## TASK TO CARRY OUT
Reproduce the following records verbatim, line for line.

────

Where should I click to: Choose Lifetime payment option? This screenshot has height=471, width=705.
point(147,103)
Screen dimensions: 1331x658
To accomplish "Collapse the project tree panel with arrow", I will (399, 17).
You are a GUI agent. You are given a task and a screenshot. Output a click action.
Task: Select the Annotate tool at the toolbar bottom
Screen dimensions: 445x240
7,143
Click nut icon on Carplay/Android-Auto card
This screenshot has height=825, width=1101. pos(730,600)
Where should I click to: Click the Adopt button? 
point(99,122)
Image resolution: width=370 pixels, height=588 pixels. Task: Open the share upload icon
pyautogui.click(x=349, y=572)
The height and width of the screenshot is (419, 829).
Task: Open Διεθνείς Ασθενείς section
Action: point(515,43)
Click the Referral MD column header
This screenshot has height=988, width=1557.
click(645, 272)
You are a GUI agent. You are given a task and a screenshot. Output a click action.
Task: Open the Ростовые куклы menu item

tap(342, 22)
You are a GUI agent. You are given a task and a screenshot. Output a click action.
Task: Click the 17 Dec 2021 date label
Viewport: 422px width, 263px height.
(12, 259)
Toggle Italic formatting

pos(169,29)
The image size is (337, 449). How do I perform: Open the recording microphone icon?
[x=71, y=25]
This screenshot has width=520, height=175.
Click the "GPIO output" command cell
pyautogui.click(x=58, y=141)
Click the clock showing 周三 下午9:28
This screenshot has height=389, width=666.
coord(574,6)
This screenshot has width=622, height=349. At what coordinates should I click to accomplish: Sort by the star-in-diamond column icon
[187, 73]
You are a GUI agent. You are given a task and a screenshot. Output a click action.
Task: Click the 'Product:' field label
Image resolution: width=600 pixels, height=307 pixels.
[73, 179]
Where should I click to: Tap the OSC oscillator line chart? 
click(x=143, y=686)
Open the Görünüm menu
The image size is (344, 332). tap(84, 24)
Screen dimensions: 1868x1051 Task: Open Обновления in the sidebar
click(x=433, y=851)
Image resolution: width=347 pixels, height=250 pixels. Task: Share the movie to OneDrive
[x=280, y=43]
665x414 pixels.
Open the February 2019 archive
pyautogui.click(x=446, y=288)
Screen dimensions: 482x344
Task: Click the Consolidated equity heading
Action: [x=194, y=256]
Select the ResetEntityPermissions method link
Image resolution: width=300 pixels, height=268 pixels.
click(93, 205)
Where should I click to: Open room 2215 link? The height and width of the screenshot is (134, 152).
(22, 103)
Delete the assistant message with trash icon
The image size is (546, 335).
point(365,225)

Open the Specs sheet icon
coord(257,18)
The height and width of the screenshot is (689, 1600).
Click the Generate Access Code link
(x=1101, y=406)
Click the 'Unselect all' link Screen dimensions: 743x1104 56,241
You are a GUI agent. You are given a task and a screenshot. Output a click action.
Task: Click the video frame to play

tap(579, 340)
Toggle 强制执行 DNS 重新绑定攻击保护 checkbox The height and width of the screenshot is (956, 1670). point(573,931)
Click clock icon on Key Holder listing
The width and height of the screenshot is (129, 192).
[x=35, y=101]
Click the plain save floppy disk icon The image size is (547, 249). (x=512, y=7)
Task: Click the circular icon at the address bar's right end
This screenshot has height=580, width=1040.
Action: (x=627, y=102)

────

## SOLUTION TO THE EXERCISE
Where should I click to: Choose Lifetime payment option? This screenshot has height=471, width=705.
point(147,103)
Screen dimensions: 1331x658
To accomplish "Collapse the project tree panel with arrow", I will (399, 17).
You are a GUI agent. You are given a task and a screenshot. Output a click action.
Task: Select the Annotate tool at the toolbar bottom
Screen dimensions: 445x240
7,143
Click nut icon on Carplay/Android-Auto card
This screenshot has height=825, width=1101. pos(730,600)
Where should I click to: Click the Adopt button? 
point(99,122)
Image resolution: width=370 pixels, height=588 pixels. Task: Open the share upload icon
pyautogui.click(x=349, y=572)
The height and width of the screenshot is (419, 829).
Task: Open Διεθνείς Ασθενείς section
Action: point(515,43)
Click the Referral MD column header
This screenshot has height=988, width=1557.
click(645, 272)
You are a GUI agent. You are given a task and a screenshot. Output a click action.
Task: Open the Ростовые куклы menu item

tap(342, 22)
You are a GUI agent. You are given a task and a screenshot. Output a click action.
Task: Click the 17 Dec 2021 date label
Viewport: 422px width, 263px height.
(12, 259)
Toggle Italic formatting

pos(169,29)
The image size is (337, 449). How do I perform: Open the recording microphone icon?
[x=71, y=25]
This screenshot has width=520, height=175.
Click the "GPIO output" command cell
pyautogui.click(x=58, y=141)
Click the clock showing 周三 下午9:28
This screenshot has height=389, width=666.
coord(574,6)
This screenshot has width=622, height=349. At what coordinates should I click to accomplish: Sort by the star-in-diamond column icon
[187, 73]
You are a GUI agent. You are given a task and a screenshot. Output a click action.
Task: Click the 'Product:' field label
Image resolution: width=600 pixels, height=307 pixels.
[73, 179]
Where should I click to: Tap the OSC oscillator line chart? 
click(x=143, y=686)
Open the Görünüm menu
The image size is (344, 332). tap(84, 24)
Screen dimensions: 1868x1051 Task: Open Обновления in the sidebar
click(x=433, y=851)
Image resolution: width=347 pixels, height=250 pixels. Task: Share the movie to OneDrive
[x=280, y=43]
665x414 pixels.
Open the February 2019 archive
pyautogui.click(x=446, y=288)
Screen dimensions: 482x344
Task: Click the Consolidated equity heading
Action: [x=194, y=256]
Select the ResetEntityPermissions method link
Image resolution: width=300 pixels, height=268 pixels.
click(93, 205)
Where should I click to: Open room 2215 link? The height and width of the screenshot is (134, 152).
(22, 103)
Delete the assistant message with trash icon
The image size is (546, 335).
point(365,225)

Open the Specs sheet icon
coord(257,18)
The height and width of the screenshot is (689, 1600).
Click the Generate Access Code link
(x=1101, y=406)
Click the 'Unselect all' link Screen dimensions: 743x1104 56,241
You are a GUI agent. You are given a task and a screenshot. Output a click action.
Task: Click the video frame to play

tap(579, 340)
Toggle 强制执行 DNS 重新绑定攻击保护 checkbox The height and width of the screenshot is (956, 1670). point(573,931)
Click clock icon on Key Holder listing
The width and height of the screenshot is (129, 192).
[x=35, y=101]
Click the plain save floppy disk icon The image size is (547, 249). (x=512, y=7)
Task: Click the circular icon at the address bar's right end
This screenshot has height=580, width=1040.
Action: (x=627, y=102)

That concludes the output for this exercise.